Publicly available research data (Open Data) is a main pillar of the Open Science movement. Open research data can accelerate innovation processes and create additional economic profit. However, the publication of research data brings some challenges. Some important questions in practice are how research data is prepared, documented, published and archived. This with consideration of technical and legal aspects.
In order to investigate these practical questions, 12 pilot projects were carried out within the DLCM 2 project. Research data was published in a variety of disciplines (architecture, life sciences, engineering, social work, applied psychology, applied linguistics, health and management & law) and the related processes and questions were reflected in workshops together with the DLCM consortium as a provider of a research data repository and archiving solution.
The pilot projects provide an insight into the characteristics of individual research data life cycles across the eight mentioned domains. A key finding of the pilot projects is that the path to open research data is very domain-specific. This applies not only to the choice of the (domain-specific) data repository, but also to all involved data processing procedures. Therefore, there is a need for good practices to be developed by the research communities themselves. A few general findings can be reported across all domains: helpful instruments include identified software and tools for active research data management as well as frameworks for discipline-specific research data management (e.g. domain data protocols).

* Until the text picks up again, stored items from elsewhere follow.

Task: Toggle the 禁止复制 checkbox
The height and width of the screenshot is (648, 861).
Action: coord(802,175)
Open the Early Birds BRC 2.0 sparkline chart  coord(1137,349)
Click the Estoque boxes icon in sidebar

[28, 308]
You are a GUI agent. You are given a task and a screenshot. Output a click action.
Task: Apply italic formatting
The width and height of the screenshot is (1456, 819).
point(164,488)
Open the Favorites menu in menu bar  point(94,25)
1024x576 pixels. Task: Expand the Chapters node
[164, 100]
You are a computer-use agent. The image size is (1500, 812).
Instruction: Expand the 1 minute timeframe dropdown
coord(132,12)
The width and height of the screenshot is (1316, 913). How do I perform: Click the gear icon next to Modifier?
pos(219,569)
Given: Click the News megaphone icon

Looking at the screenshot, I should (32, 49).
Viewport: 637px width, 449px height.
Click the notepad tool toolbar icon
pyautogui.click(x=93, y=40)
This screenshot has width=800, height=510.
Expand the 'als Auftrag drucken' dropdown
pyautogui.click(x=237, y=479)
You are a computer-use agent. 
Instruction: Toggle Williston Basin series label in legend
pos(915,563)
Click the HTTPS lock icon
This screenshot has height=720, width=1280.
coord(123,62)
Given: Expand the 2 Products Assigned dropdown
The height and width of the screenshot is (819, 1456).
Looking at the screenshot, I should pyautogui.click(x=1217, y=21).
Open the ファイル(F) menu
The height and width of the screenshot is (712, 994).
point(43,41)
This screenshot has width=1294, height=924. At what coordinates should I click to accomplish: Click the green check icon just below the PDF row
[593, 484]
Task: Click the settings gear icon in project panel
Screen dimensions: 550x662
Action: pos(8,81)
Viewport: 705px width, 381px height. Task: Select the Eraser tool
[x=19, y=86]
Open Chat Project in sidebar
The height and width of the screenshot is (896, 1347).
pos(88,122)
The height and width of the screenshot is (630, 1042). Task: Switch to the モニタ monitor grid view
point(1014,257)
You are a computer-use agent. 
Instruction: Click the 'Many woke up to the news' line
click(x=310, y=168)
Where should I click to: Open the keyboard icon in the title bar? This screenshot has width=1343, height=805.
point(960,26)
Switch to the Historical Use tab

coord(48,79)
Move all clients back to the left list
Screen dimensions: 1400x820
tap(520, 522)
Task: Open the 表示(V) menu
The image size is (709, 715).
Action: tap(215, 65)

We think that the overarching success criteria for the re-use of research data are well curated data, a comprehensive data quality and the consideration of FAIR principles when publishing them. Based on the experience gained in the pilot projects, we recommend active support of the researchers using a data stewardship model. Data Stewards – or simply experts in research data management – in our model help researchers apply best practices in the handling of research data throughout the entire data life cycle.